The Undersigned also notes that the Court has previously set forth the controlling legal principals when ruling on the KSP troopers' motion to dismiss, and consequently, that order serves as a framework for evaluating the present motion.

A. Section 1983 Claims

To state a claim under Section 1983, "[a] plaintiff must establish both that 1) she was deprived of a right secured by the Constitution or laws of the United States and 2) the deprivation was caused by a person acting under color of state law." Redding v. St. Eward, 241 F.3d 530, 532 (6th Cir. 2001) (citation omitted). Because "Section 1983 is not itself a source of any substantive rights, but instead provides the means by which rights conferred elsewhere may be enforced[,]" the Court's "first task . . . is to identify the specific constitutional . . . rights allegedly infringed." Meals v. City of Memphis, 493 F.3d 720, 727-28 (6th Cir. 2007) (citations omitted). In this case, Lindsey contends:

Defendants have, under color of law, deprived the Plaintiff of clearly established rights, privileges, and immunities secured by the First, Fourth and Fourteenth Amendments to the United States Constitution . . . [which] include, but are not limited to, the right to due process of law, the right to be free of an arrest without probable cause and the right to be free of unreasonable searches and seizures.
(DN 1 at ¶ 40).

1. Due Process Claim

Lindsey broadly claims Defendants deprived her of the "right to due process of law," but does not state whether she intends to challenge the procedural or substantive component of the Due Process Clause of the Fourteenth Amendment. "[T]he Due Process Clause provides that certain substantive rights - life, liberty, and property - cannot be deprived except to constitutionally adequate procedures. The categories of substance and procedure are distinct." Cleveland Bd. of Educ. v. Loudermill, 470 U.S. 532, 541(1985).

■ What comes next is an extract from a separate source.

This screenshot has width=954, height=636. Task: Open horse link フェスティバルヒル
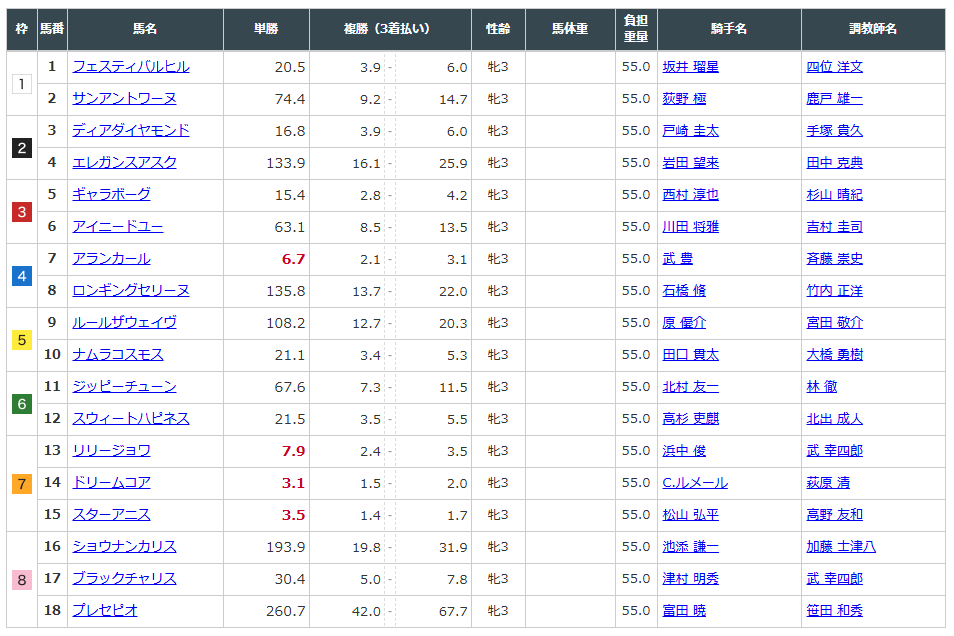(130, 67)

Substantive due process involves the fundamental or natural rights of an individual. The Fourteenth Amendment, applying the "due process" clause to the states, does not afford positive rights but does prohibit arbitrary and unreasonable government action. Bowers v. De Vito, 686 F.2d 616, 618 (6th Cir. 1982). A substantive due process claim requires the plaintiff to allege (1) a constitutionally protected liberty interest that (2) was deprived by arbitrary and capricious state action. Phillips v. McCollum, No. 4:11-CV-0006-JHM, 2012 U.S. Dist. LEXIS 16219, at *25 (W.D. Ky. Feb. 9, 2012).

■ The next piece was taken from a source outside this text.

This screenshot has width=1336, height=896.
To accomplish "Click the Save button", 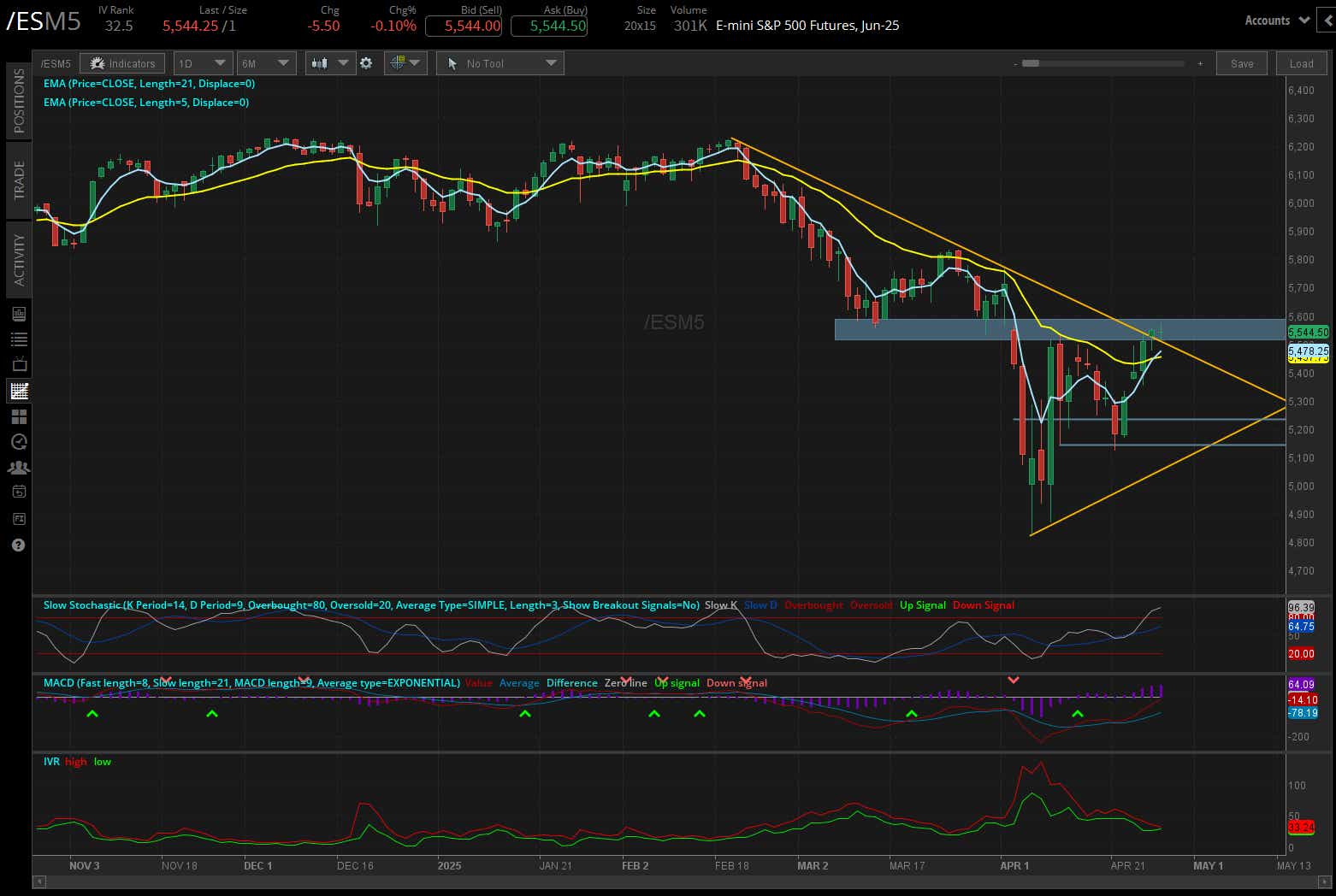I will 1241,62.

Procedural due process means the procedure used in effecting or denying one's fundamental or constitutional rights. Procedural due process is the process which the government provides prior to depriving individuals, in this case, of their interest in liberty. Haag v. Cuyahoga County, 619 F. Supp. 262, 275-76 (E.D. Ohio 1985). Simply put, procedural due process is, as its name suggests, "a guarantee of fair procedure." Zinermon v. Burch, 494 U.S. 113, 125 (1990).

Lindsey's response does not address Defendants' challenge to the sufficiency of her due process claim, and she makes no effort to direct the Court's attention to any portion of her complaint which she contends provides support. Where a plaintiff fails to respond to oppose a motion, the district court may deem the plaintiff to have waived opposition. Humphry v. United States Atty. Gen.'s Office, 279 F. App'x 328, 331 (6th Cir. 2008).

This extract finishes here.